Please reproduce the entries word for word, starting at the line that contains "Identify the location" and ending at the last line of the entries. Leave the pictures out of your answer.

§ §

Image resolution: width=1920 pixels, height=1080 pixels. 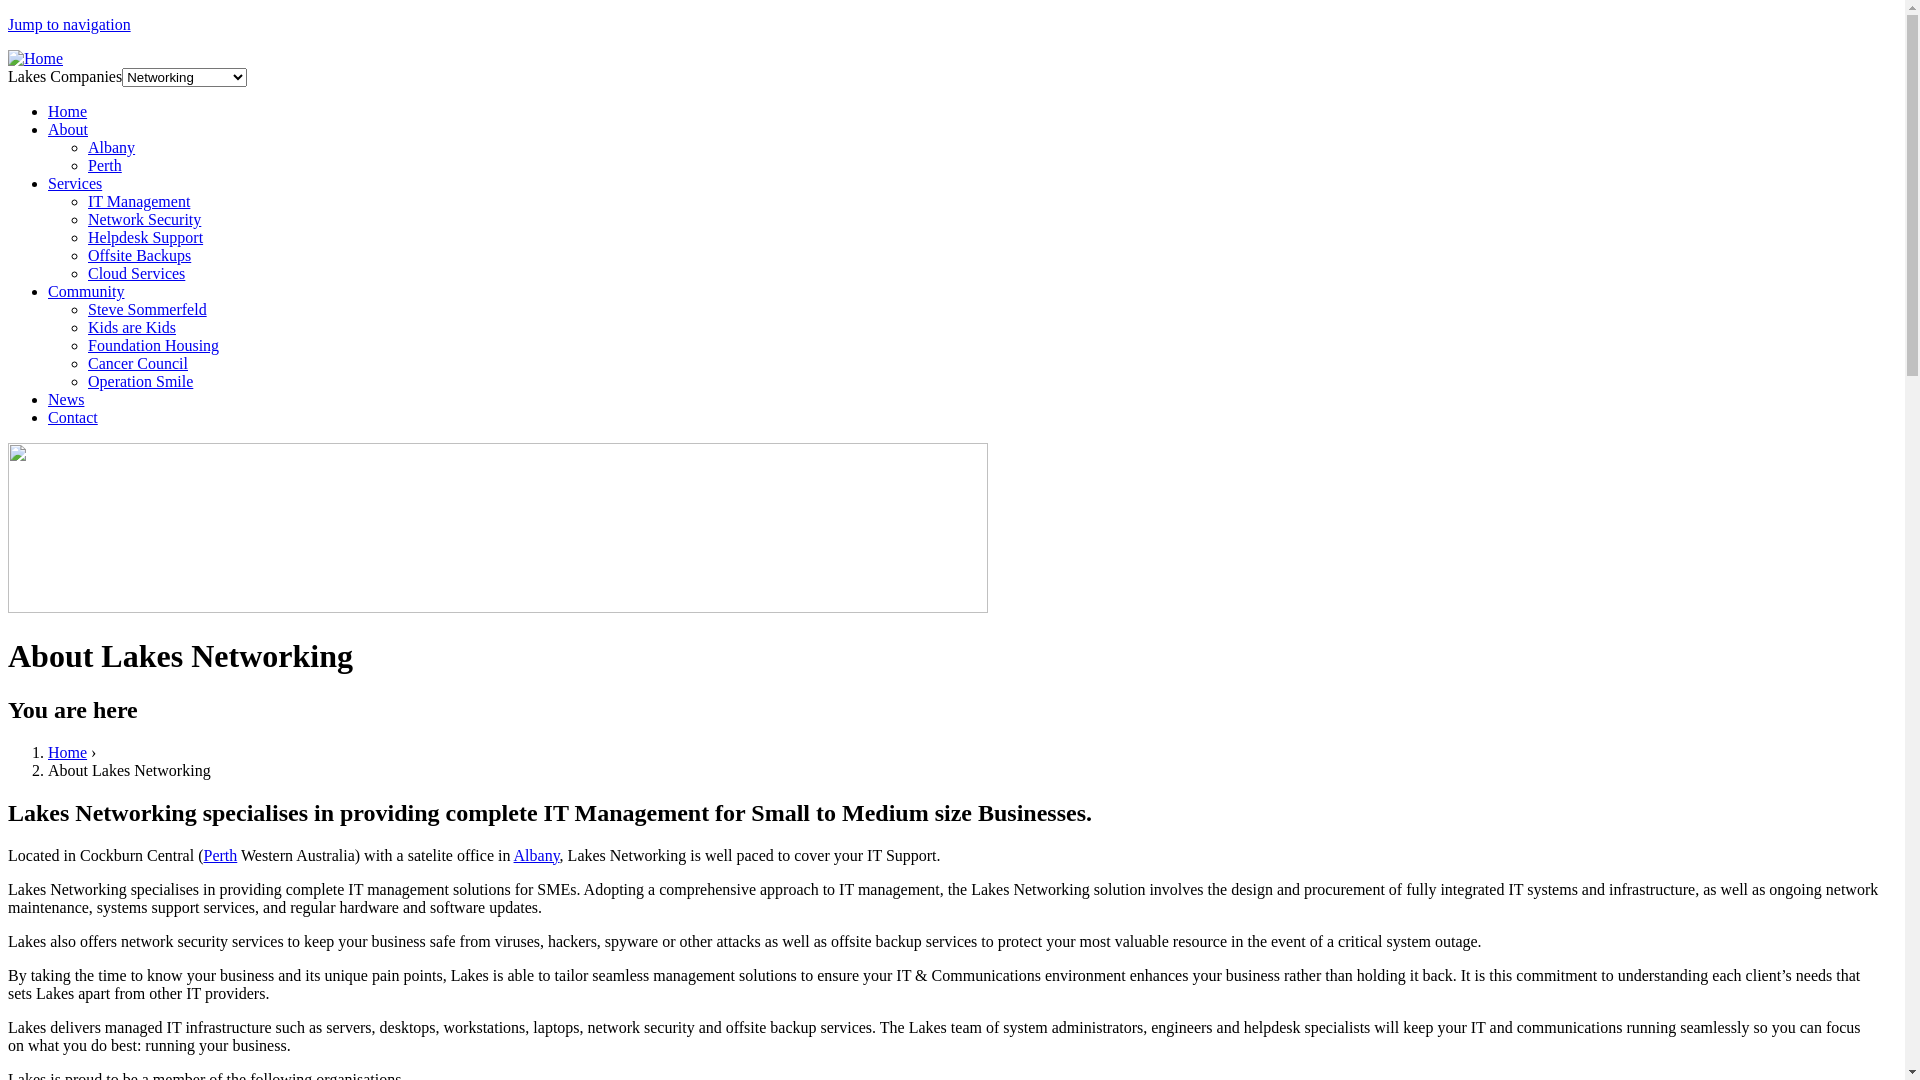 I want to click on 'Services', so click(x=75, y=183).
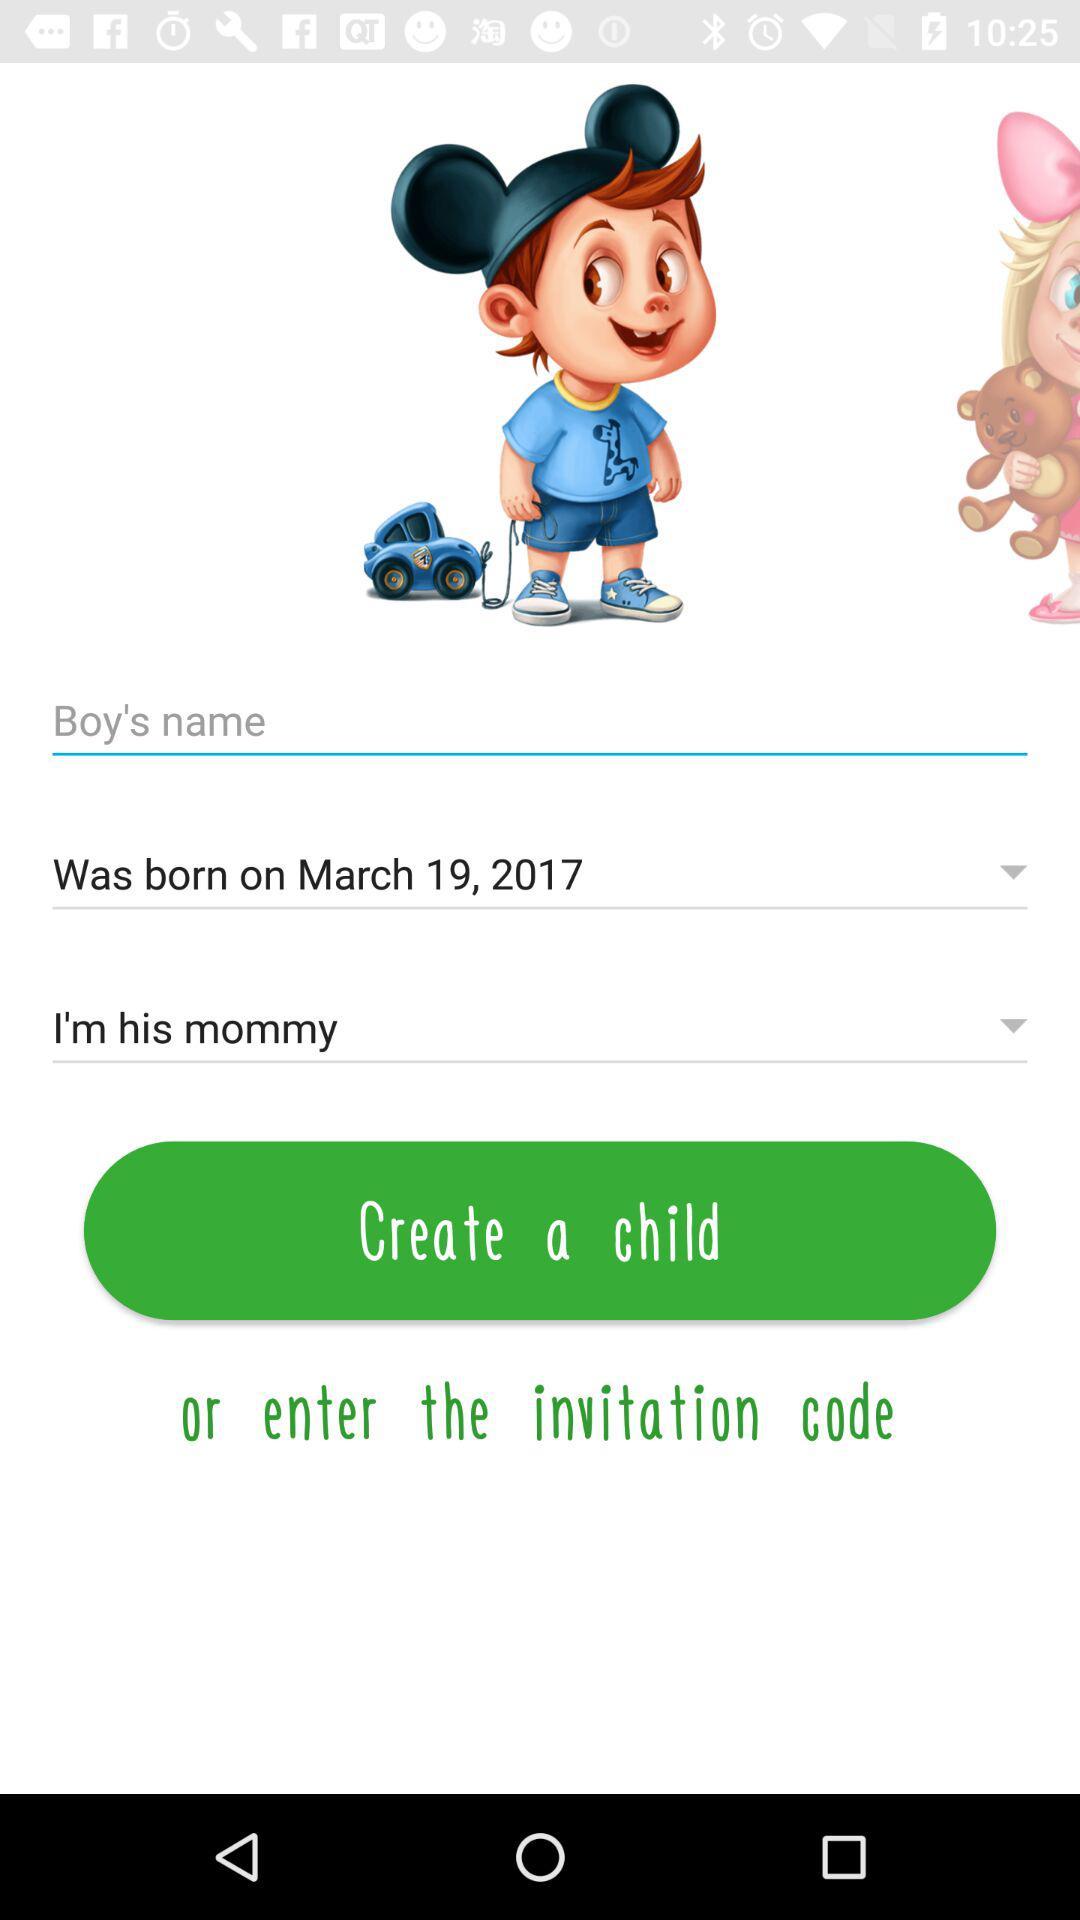  What do you see at coordinates (540, 1229) in the screenshot?
I see `item above the or enter the item` at bounding box center [540, 1229].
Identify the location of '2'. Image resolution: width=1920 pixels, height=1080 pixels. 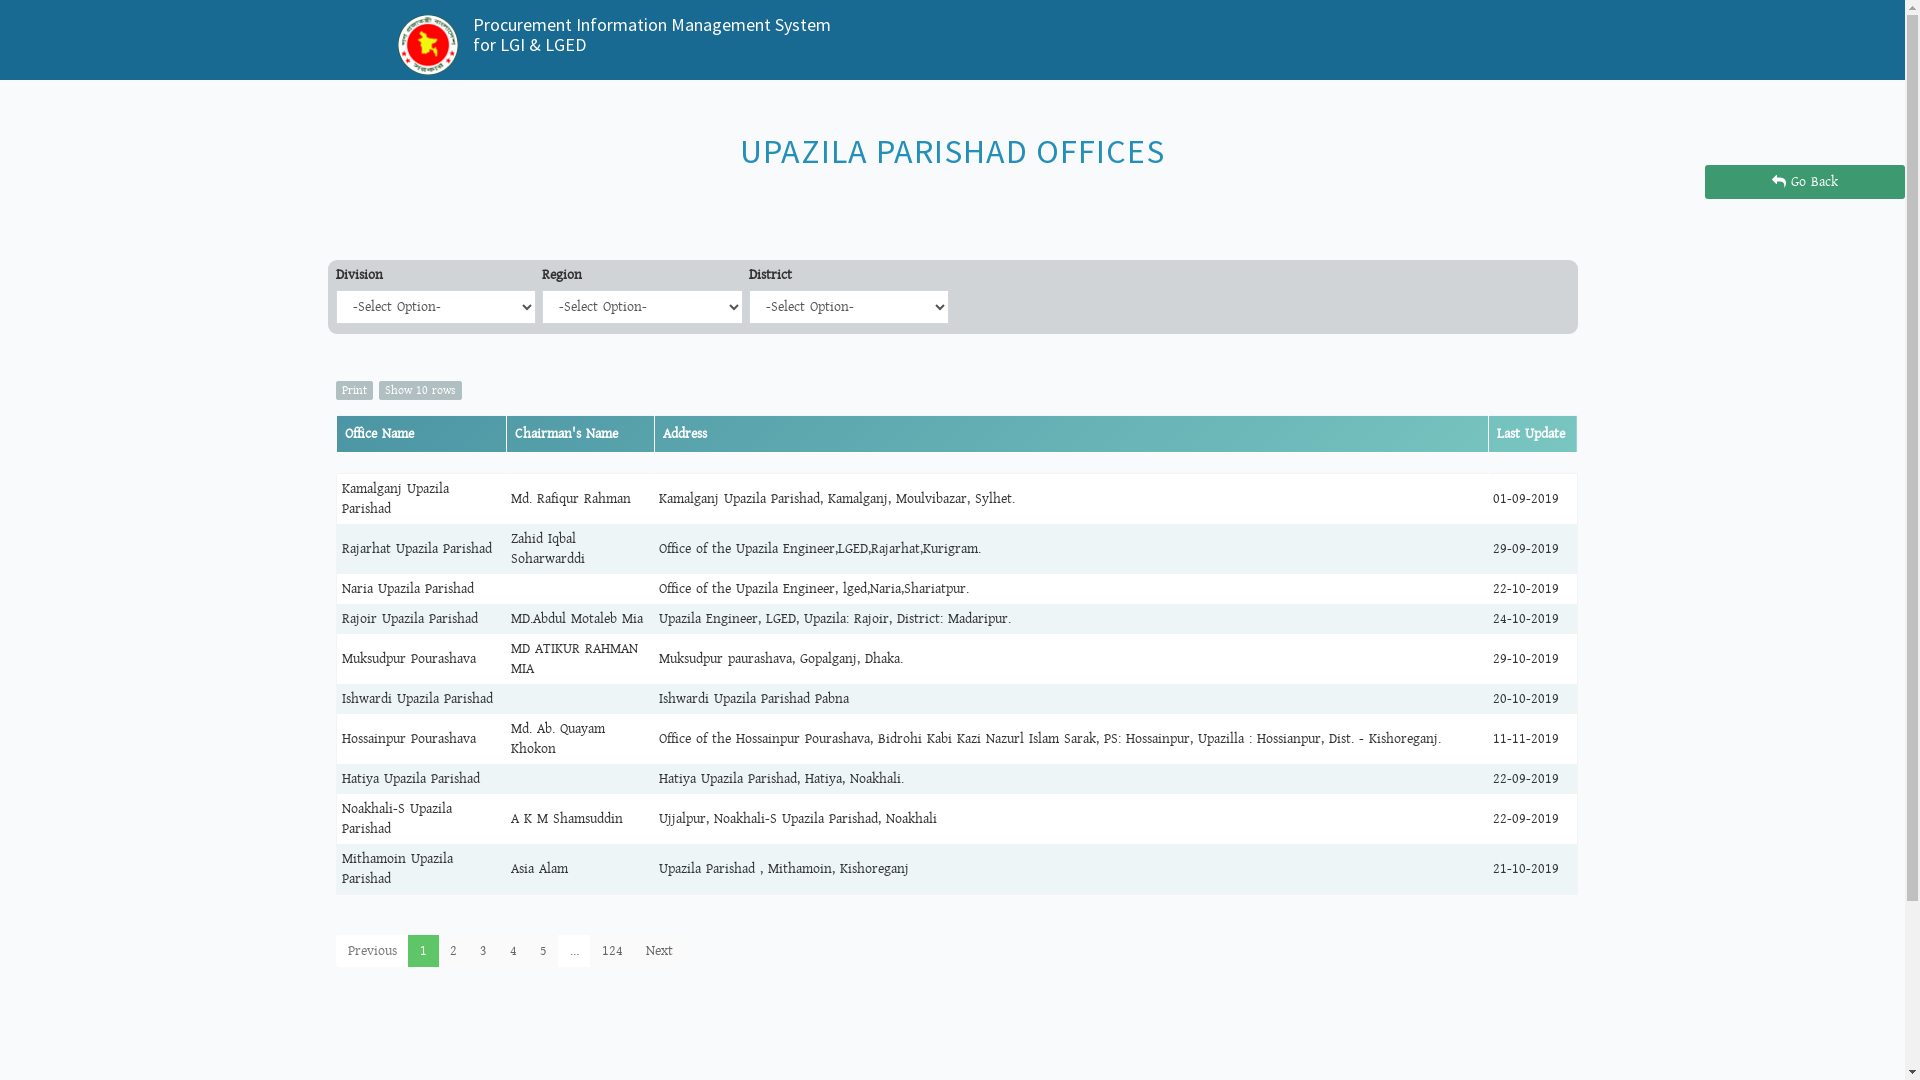
(436, 950).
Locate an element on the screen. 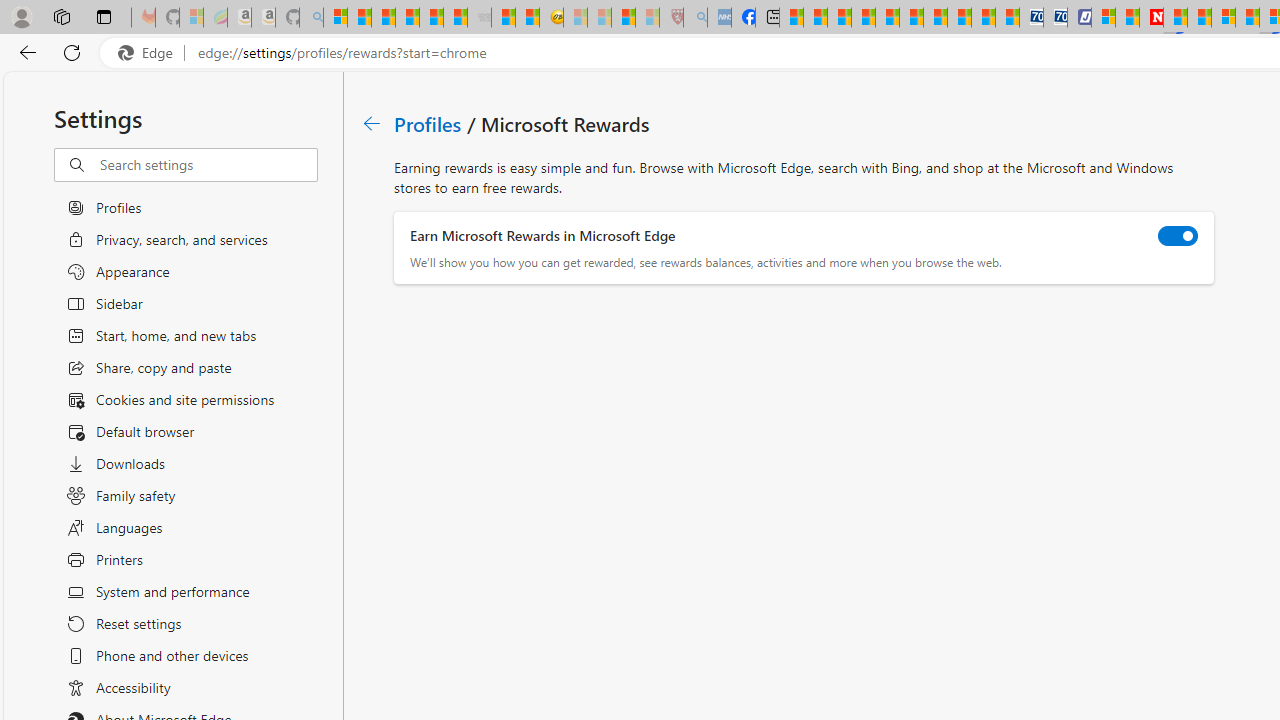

§ §

● **Task output**
Identify the location of '2'. Image resolution: width=1920 pixels, height=1080 pixels. 
(436, 950).
Locate an element on the screen. 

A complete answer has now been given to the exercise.